• Assignment: Restate the listing below word for word, and leave its pictures behind.

· · ·

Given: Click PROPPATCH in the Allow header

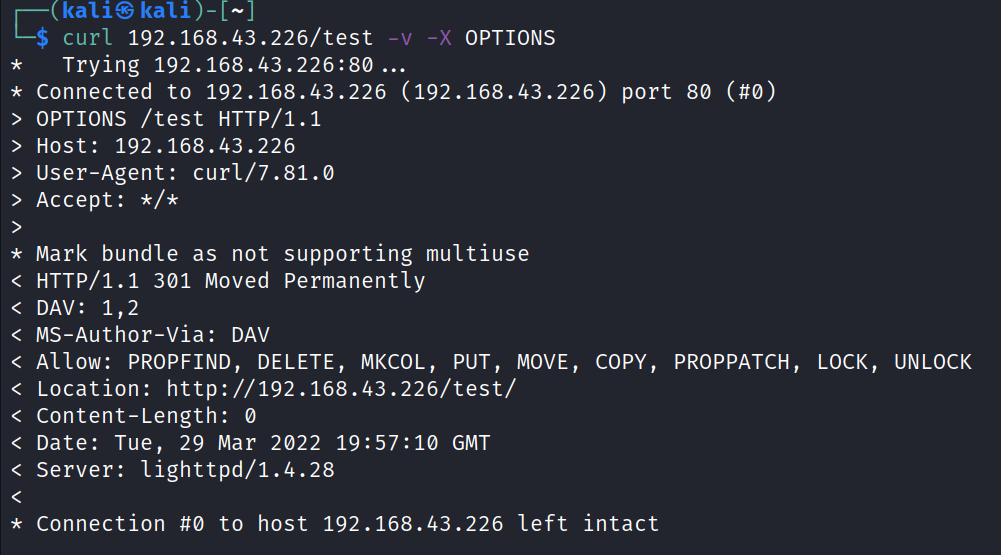Looking at the screenshot, I should click(732, 362).
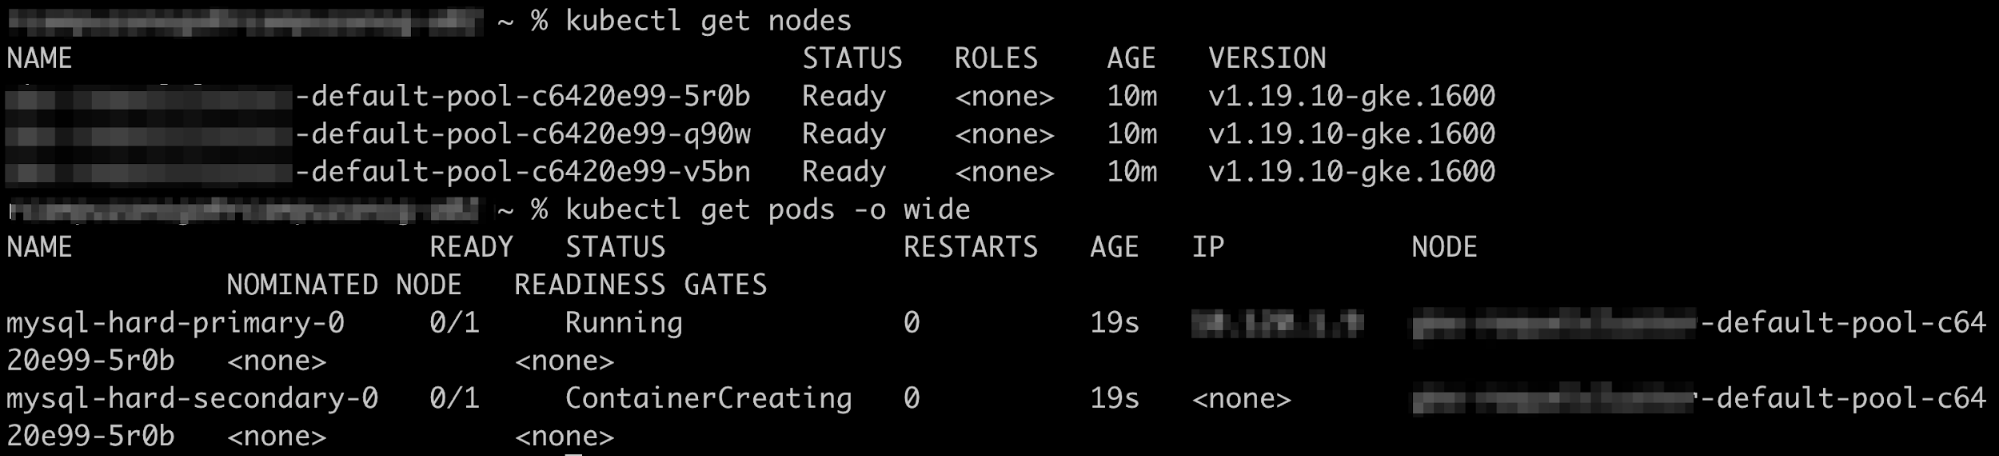Click the READINESS GATES header
The image size is (1999, 456).
[x=640, y=285]
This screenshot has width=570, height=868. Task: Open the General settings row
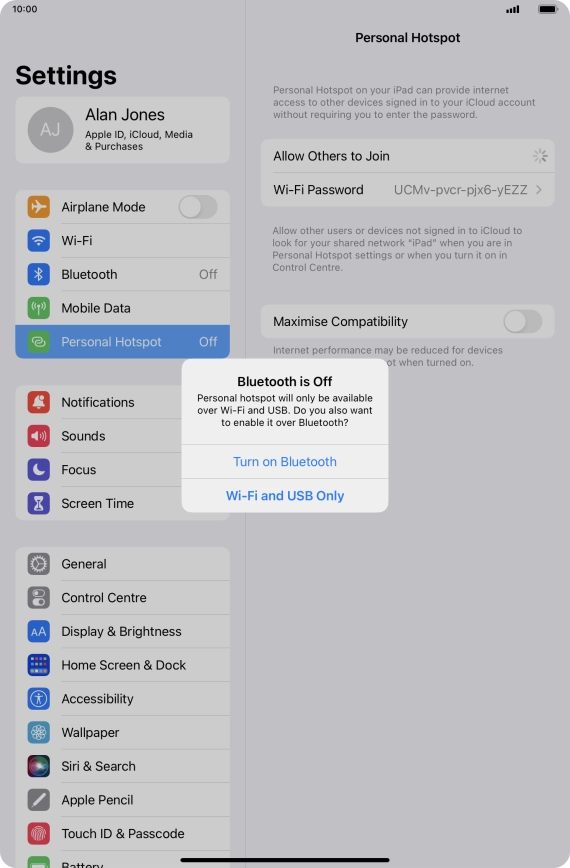(x=122, y=564)
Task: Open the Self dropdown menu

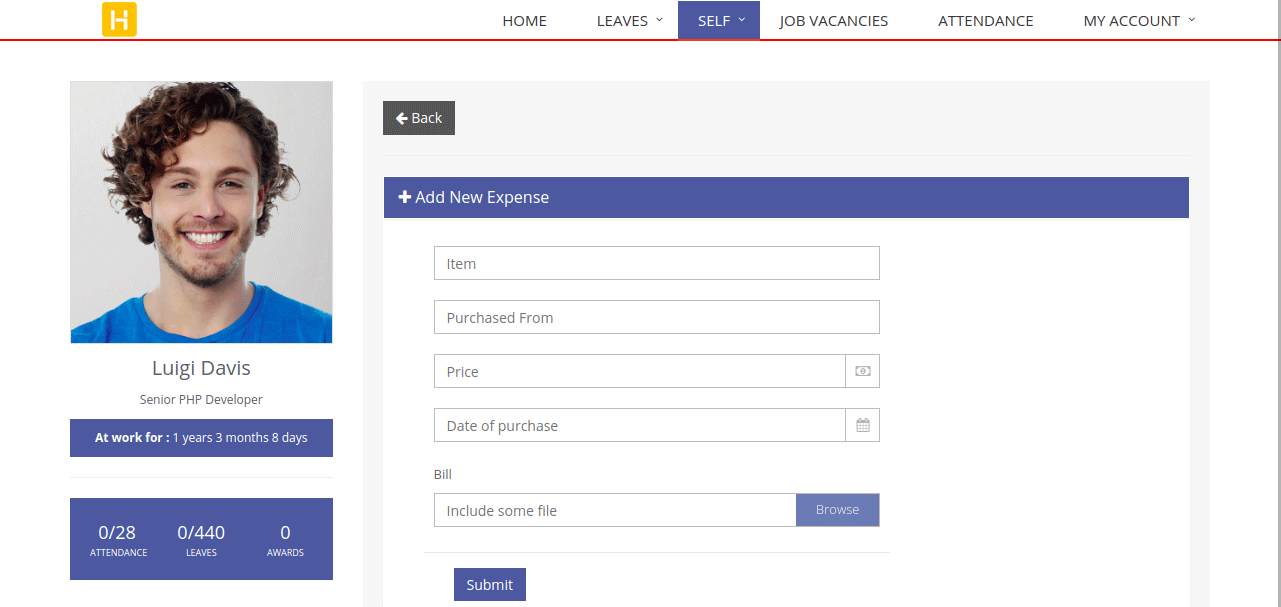Action: coord(719,20)
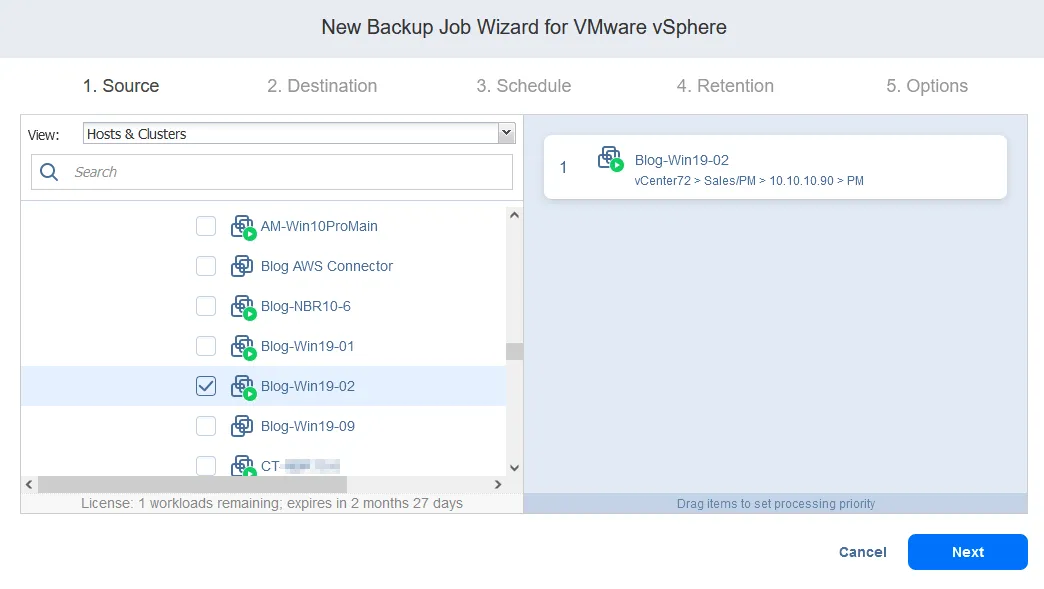Tick the Blog-Win19-01 checkbox

tap(206, 346)
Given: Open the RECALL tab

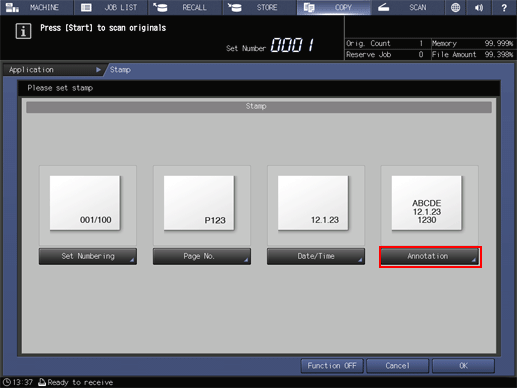Looking at the screenshot, I should (185, 7).
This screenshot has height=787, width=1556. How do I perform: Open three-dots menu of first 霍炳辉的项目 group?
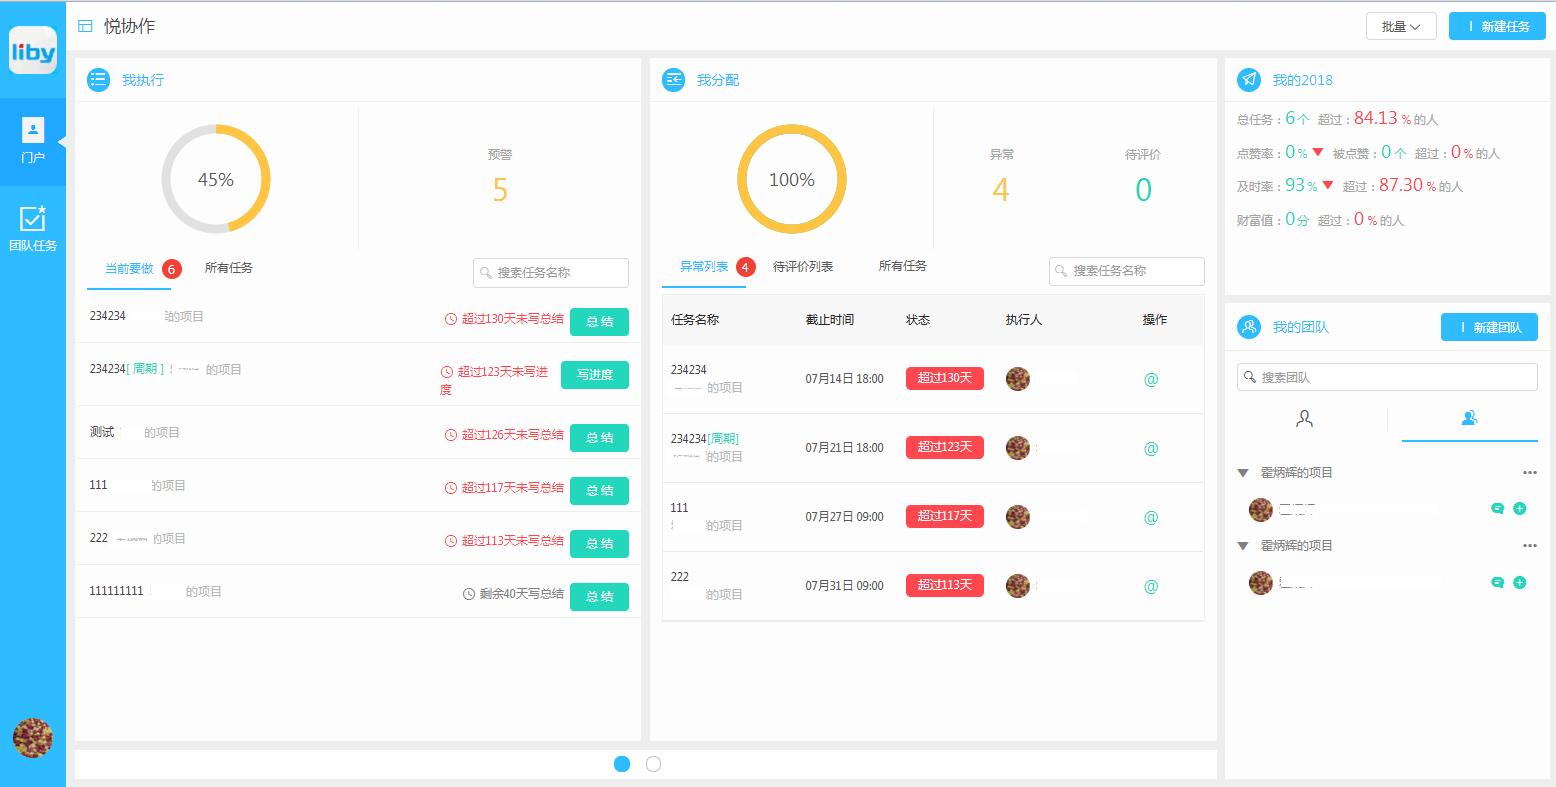(x=1529, y=473)
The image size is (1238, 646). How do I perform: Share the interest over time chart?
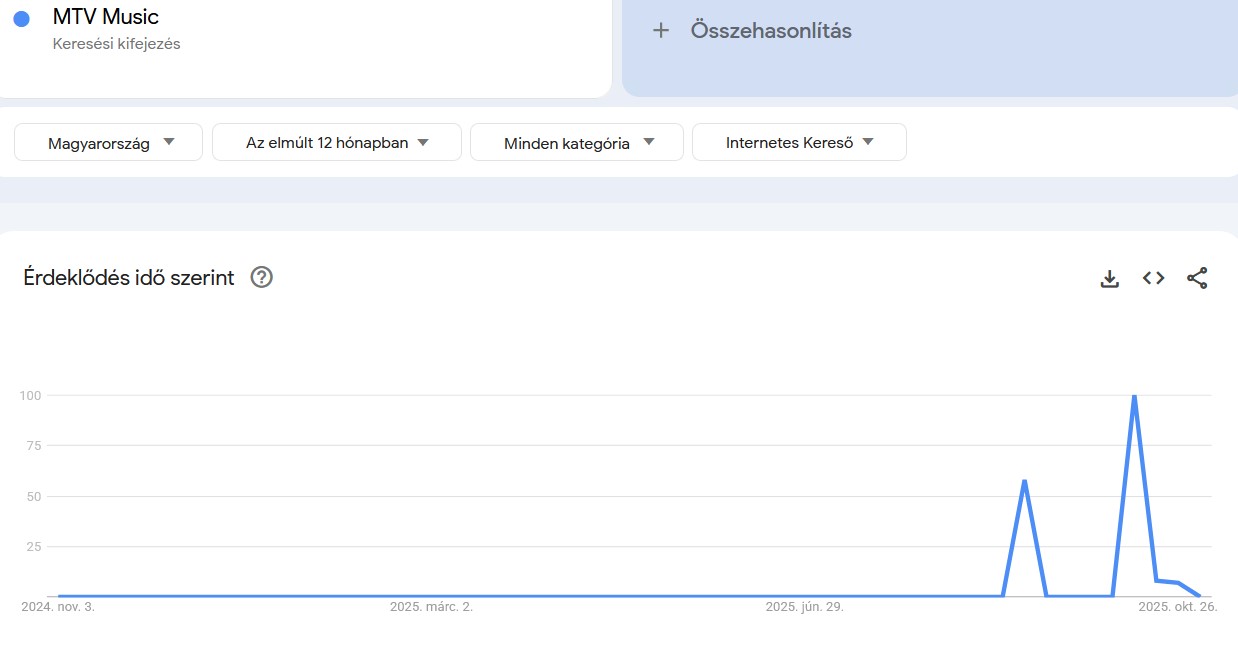[1196, 278]
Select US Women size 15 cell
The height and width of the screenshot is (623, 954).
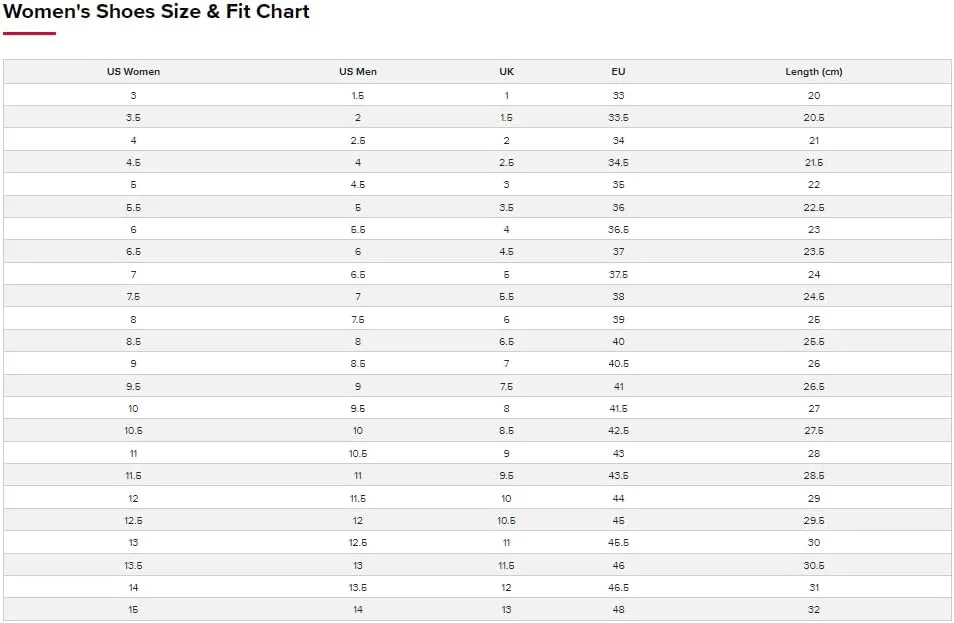pyautogui.click(x=133, y=609)
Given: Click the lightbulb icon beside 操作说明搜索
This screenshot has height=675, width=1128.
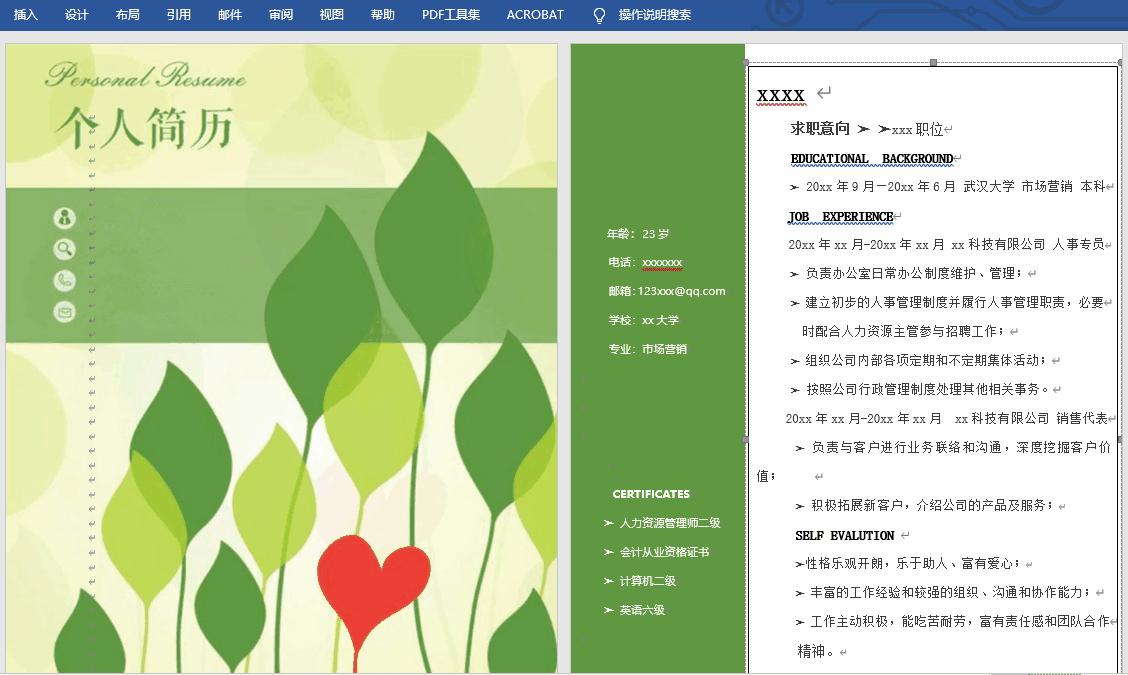Looking at the screenshot, I should coord(600,15).
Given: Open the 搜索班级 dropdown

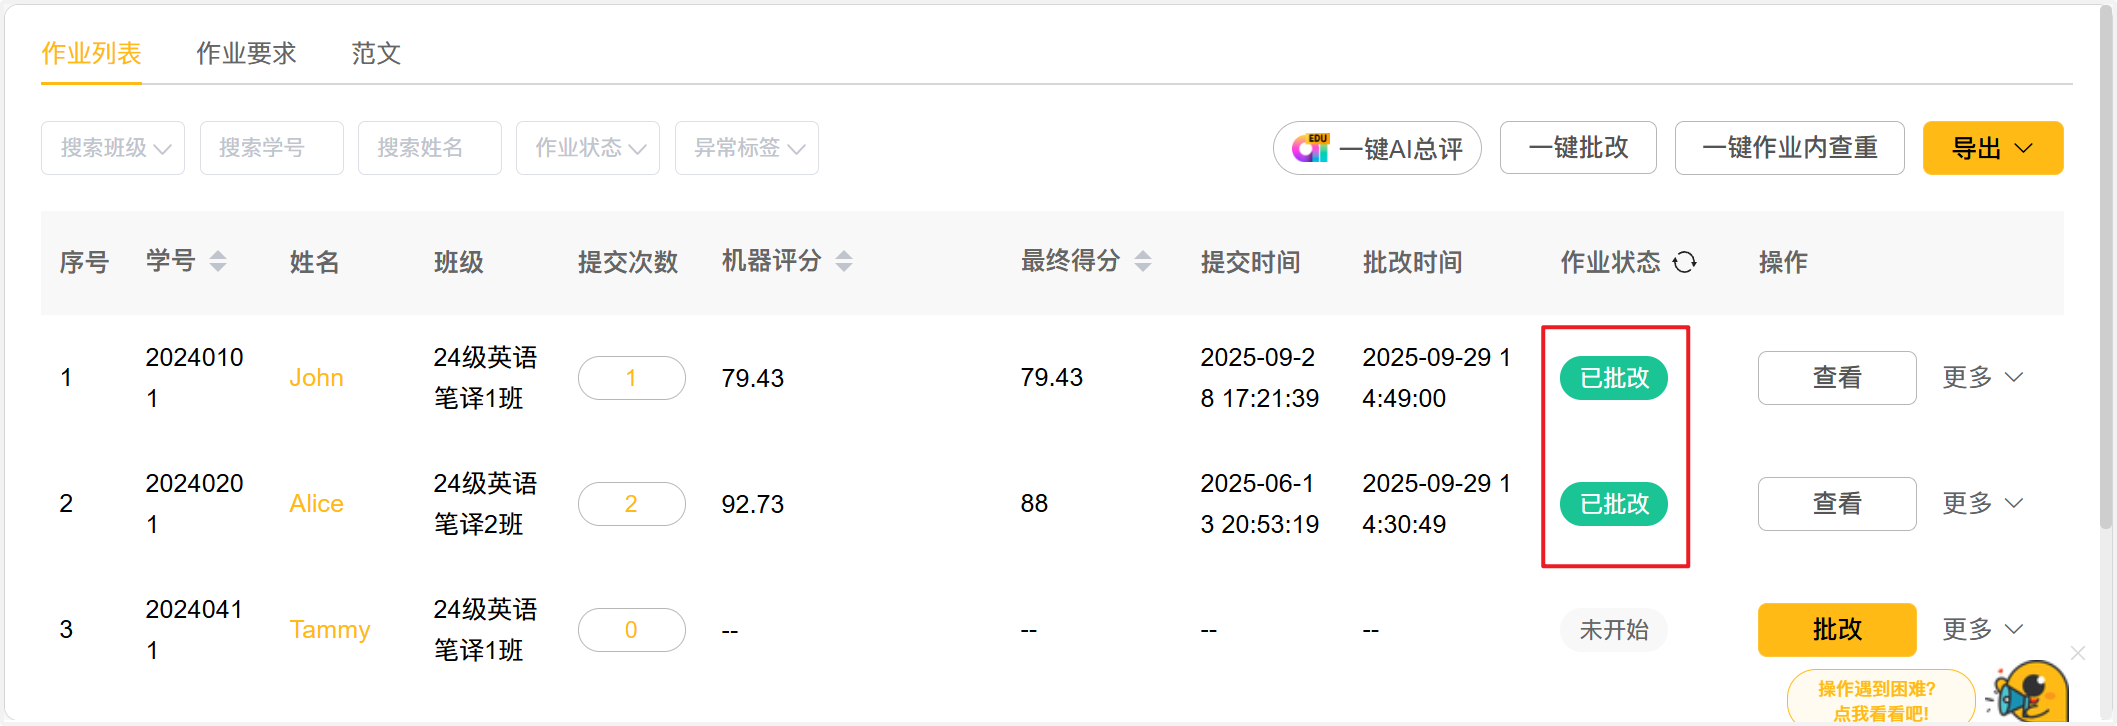Looking at the screenshot, I should 113,148.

· · ·

• Answer space:
Given: Click PROPPATCH in the Allow header

Looking at the screenshot, I should click(732, 362).
Click the READINESS GATES header
The image size is (1999, 456).
[x=640, y=285]
This screenshot has width=570, height=868. Task: Open the General settings row
(x=122, y=564)
Task: Open the Self dropdown menu

Action: coord(719,20)
Tick the Blog-Win19-01 checkbox

tap(206, 346)
Given: Open the RECALL tab

Looking at the screenshot, I should (185, 7).
This screenshot has height=787, width=1556. How do I perform: Open three-dots menu of first 霍炳辉的项目 group?
(x=1529, y=473)
The image size is (1238, 646). How do I perform: Share the interest over time chart?
[1196, 278]
Select US Women size 15 cell
The height and width of the screenshot is (623, 954).
pyautogui.click(x=133, y=609)
Given: Click the lightbulb icon beside 操作说明搜索
This screenshot has height=675, width=1128.
Looking at the screenshot, I should coord(600,15).
Given: Open the 搜索班级 dropdown

Looking at the screenshot, I should 113,148.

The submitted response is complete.